A. D. wyjaśnił, że pokrzywdzony pożyczył od niego 300 tys. zł., których mu nie oddał. Umowę sporządziła B. O.. Dane pożyczkobiorcy wziął z wcześniej podpisanej przez niego umowy dotyczącej sprzedaży L.. Nie weryfikował jego danych z dowodem osobistym. Do transakcji doszło w Mc D. w C.. Umowę podpisali na parkingu. Towarzyszył mu wówczas W. P.. Dodał, że pokrzywdzony chciał pożyczyć pieniądze od W. P., ale ten nie miał wówczas gotówki. Zaprzeczył jakoby J. G. podpisywał jakąkolwiek kartkę in blanco.

W. P. wskazał, że pożyczył J. G. 300 tys. zł. Po jakimś czasie pokrzywdzony zwrócił się do niego o kolejną pożyczkę w takiej samej kwocie. Nie miał wówczas gotówki, więc zaproponował udzielenie pożyczki A. D.. Dodał, że druk umowy wypełniła B. O., wpisując podane przez niego dane.
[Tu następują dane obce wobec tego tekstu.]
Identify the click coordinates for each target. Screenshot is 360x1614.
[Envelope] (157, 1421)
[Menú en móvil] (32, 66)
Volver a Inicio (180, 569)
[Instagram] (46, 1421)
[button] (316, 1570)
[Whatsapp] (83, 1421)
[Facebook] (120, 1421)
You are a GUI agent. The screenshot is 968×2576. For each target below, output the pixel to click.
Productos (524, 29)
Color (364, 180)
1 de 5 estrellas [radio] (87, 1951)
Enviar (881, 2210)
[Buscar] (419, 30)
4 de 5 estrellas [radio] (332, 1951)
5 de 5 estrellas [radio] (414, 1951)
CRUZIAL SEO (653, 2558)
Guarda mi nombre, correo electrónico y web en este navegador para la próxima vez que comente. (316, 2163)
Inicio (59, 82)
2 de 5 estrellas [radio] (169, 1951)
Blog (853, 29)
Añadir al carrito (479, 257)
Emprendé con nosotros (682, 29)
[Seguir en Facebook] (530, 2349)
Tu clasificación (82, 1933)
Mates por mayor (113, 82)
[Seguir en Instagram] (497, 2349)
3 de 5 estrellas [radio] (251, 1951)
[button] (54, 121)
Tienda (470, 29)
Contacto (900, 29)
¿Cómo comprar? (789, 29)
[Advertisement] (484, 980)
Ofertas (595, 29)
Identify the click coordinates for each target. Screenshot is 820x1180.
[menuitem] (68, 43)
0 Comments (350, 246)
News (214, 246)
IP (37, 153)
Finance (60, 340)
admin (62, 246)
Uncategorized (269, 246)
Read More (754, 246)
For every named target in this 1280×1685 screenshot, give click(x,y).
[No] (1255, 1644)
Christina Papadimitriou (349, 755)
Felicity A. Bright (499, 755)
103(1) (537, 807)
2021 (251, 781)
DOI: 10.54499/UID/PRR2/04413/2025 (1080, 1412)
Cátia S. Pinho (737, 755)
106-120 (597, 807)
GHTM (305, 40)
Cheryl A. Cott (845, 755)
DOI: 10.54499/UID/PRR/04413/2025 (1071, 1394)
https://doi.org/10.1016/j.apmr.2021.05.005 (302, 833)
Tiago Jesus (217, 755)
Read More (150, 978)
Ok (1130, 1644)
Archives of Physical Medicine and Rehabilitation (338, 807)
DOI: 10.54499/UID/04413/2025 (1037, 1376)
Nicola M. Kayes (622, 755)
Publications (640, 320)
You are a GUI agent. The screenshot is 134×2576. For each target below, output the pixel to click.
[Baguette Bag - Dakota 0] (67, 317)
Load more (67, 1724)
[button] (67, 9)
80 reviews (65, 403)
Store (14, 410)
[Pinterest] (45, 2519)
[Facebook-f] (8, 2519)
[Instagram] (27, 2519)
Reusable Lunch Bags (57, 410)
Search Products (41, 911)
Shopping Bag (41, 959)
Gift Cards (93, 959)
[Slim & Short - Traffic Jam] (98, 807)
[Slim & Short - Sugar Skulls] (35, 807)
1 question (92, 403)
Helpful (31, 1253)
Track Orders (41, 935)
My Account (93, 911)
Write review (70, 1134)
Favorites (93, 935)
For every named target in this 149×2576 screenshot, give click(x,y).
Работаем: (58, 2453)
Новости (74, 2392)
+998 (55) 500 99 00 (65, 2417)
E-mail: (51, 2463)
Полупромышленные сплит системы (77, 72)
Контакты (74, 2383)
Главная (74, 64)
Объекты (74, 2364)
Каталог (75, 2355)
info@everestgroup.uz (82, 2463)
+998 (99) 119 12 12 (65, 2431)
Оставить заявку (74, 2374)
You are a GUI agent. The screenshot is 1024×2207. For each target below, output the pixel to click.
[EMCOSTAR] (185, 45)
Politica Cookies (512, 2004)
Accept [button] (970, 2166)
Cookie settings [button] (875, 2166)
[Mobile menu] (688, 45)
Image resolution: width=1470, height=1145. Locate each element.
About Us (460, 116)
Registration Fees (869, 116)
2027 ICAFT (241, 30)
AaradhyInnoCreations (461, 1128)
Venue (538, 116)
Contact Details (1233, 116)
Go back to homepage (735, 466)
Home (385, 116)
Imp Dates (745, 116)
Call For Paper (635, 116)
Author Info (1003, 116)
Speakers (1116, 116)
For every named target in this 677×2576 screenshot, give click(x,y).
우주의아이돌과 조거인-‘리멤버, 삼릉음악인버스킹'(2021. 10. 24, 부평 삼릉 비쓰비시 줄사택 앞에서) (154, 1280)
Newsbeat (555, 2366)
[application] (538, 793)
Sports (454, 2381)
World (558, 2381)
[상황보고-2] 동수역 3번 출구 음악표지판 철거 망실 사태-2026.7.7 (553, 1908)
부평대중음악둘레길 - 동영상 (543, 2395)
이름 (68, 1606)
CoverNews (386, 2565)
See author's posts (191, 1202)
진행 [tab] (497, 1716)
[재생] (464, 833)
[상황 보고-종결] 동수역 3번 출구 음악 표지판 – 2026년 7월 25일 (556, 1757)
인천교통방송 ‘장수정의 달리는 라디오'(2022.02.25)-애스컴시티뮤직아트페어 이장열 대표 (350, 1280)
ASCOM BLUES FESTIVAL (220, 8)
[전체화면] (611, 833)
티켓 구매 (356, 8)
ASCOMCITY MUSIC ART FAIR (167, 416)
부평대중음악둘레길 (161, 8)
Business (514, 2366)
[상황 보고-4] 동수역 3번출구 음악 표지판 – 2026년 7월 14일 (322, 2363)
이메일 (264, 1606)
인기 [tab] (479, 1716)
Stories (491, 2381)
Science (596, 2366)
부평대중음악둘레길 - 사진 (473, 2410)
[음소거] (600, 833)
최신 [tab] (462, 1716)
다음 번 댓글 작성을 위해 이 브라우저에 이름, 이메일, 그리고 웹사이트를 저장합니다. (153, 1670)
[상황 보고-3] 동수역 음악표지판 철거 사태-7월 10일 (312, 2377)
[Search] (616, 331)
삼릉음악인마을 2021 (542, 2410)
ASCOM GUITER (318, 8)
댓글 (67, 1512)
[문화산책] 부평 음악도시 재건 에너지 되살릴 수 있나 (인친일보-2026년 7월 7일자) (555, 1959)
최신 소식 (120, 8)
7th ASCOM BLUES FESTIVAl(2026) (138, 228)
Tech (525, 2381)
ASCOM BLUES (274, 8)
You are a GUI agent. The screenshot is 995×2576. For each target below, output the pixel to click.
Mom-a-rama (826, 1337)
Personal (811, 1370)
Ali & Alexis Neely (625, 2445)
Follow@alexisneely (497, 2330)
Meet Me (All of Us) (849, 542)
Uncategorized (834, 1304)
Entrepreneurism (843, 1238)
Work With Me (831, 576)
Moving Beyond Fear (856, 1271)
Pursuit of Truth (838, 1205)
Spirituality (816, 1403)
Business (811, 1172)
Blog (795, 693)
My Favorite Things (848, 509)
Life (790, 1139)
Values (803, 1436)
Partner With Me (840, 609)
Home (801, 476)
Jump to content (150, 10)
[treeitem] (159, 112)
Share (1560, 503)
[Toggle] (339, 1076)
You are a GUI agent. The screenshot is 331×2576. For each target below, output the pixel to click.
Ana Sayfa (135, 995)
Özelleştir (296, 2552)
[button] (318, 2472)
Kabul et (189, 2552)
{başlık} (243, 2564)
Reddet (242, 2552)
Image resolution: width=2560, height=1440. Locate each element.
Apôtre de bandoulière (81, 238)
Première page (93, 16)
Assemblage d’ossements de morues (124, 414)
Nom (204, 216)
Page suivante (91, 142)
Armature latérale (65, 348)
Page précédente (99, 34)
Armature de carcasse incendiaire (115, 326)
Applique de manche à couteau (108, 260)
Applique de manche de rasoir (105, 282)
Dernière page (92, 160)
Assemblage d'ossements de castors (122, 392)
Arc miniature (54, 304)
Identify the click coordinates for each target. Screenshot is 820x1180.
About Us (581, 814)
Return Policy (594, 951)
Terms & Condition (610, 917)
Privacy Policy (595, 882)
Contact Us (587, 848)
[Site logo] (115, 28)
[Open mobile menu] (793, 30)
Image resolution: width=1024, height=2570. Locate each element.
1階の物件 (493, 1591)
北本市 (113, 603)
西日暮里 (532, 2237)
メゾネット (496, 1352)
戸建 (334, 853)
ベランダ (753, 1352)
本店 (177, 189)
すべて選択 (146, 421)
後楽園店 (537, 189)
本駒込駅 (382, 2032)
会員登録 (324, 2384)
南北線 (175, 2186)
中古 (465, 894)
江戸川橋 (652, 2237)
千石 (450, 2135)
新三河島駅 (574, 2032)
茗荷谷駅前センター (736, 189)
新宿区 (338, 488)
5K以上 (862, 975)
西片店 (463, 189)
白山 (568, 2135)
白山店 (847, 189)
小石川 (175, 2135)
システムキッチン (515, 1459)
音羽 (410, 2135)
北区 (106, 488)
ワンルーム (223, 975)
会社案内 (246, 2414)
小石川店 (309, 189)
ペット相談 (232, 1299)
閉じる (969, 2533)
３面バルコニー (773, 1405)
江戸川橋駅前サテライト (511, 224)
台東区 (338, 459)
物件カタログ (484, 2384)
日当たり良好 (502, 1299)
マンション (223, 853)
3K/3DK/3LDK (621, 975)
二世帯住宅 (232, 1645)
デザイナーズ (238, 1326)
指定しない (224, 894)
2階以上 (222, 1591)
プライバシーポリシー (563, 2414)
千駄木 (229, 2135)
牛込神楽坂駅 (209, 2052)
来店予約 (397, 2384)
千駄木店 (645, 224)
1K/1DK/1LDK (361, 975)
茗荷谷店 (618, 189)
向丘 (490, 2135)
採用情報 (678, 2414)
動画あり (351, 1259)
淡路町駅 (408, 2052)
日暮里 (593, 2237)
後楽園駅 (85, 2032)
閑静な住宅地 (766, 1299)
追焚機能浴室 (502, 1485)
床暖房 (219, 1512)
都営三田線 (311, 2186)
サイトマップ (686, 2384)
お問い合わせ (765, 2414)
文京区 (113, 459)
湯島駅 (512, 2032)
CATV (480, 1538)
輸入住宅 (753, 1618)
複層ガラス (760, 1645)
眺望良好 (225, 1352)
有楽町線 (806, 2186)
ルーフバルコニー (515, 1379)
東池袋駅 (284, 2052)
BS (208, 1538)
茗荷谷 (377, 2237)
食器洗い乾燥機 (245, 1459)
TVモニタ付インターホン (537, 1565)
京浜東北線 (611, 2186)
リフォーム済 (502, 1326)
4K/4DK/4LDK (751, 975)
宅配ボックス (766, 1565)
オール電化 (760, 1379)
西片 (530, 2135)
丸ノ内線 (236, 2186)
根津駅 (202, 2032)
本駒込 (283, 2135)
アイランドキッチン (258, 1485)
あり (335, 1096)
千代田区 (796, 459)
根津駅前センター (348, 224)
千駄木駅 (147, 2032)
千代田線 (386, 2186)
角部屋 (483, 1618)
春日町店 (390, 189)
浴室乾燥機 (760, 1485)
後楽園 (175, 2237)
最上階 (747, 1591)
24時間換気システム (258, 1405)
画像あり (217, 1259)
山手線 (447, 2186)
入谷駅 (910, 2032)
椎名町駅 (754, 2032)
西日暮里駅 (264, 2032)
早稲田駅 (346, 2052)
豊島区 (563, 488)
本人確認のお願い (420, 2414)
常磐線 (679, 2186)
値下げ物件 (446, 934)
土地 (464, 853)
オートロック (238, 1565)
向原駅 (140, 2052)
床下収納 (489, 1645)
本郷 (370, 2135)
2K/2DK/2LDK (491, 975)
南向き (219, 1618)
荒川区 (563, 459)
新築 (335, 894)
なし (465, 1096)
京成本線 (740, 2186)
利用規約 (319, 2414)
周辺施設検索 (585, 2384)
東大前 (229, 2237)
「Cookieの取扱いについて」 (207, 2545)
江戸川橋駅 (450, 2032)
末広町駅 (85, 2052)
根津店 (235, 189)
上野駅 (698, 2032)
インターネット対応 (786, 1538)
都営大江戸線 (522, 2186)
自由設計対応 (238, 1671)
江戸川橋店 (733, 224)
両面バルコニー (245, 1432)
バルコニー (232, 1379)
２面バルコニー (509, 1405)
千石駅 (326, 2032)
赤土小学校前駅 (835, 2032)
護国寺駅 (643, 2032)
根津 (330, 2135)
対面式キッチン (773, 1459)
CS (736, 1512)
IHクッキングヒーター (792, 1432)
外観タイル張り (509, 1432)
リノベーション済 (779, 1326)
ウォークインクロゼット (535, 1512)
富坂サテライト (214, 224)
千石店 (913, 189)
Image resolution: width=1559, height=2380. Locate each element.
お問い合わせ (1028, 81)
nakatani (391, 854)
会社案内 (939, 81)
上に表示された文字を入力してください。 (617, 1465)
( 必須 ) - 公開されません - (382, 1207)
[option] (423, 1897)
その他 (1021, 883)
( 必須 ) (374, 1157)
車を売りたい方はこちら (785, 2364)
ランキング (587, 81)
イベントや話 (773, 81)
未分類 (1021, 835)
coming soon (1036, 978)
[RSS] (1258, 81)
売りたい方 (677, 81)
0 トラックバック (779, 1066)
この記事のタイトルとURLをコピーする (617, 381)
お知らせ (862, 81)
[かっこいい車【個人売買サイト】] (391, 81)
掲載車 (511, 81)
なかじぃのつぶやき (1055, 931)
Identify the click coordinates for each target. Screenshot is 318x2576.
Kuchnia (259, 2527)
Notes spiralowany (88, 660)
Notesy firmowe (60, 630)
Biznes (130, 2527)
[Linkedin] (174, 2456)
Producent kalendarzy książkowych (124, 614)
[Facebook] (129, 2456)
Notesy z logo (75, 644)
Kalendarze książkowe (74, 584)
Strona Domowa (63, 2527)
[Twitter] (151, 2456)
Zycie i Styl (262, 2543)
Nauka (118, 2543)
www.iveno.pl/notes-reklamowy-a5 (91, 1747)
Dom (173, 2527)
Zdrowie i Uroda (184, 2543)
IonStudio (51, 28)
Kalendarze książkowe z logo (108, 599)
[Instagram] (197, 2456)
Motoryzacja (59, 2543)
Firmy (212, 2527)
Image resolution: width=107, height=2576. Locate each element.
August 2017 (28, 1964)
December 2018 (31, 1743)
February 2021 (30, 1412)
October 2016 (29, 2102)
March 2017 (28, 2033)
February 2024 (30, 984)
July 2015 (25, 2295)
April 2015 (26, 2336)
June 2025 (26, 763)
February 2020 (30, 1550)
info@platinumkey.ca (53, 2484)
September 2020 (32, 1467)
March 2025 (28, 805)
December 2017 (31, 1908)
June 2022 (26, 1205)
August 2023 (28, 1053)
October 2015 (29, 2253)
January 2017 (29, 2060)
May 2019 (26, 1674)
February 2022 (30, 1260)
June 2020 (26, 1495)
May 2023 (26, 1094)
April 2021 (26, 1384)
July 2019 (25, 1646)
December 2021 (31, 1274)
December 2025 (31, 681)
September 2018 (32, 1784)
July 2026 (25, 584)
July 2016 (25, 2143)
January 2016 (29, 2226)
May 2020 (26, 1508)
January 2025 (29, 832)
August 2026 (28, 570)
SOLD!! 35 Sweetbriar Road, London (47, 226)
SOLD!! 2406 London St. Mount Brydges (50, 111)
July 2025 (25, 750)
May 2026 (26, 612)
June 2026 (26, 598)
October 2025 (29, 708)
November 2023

Do przekazania pieniędzy doszło na parkingu, gdzie również podpisano umowę.

B. O. wskazała, że wydrukowała szablon umowy, na którym odręcznie wpisała dane pokrzywdzonego, przekazane jej przez W. P.. Umowę przekazała W. P. i A. D.. Na umowie nie było wówczas żadnego podpisu.

Ustalając stan faktyczny za prawdziwe uznano wyjaśnienia W. P., iż pożyczył J. G. 300 tys. zł. Ten fakt potwierdza sam pokrzywdzony, umowa z k 10-11 akt sprawy II C 102-13 oraz opinia biegłego wskazująca, iż na w/w umowie podpis złożył pokrzywdzony.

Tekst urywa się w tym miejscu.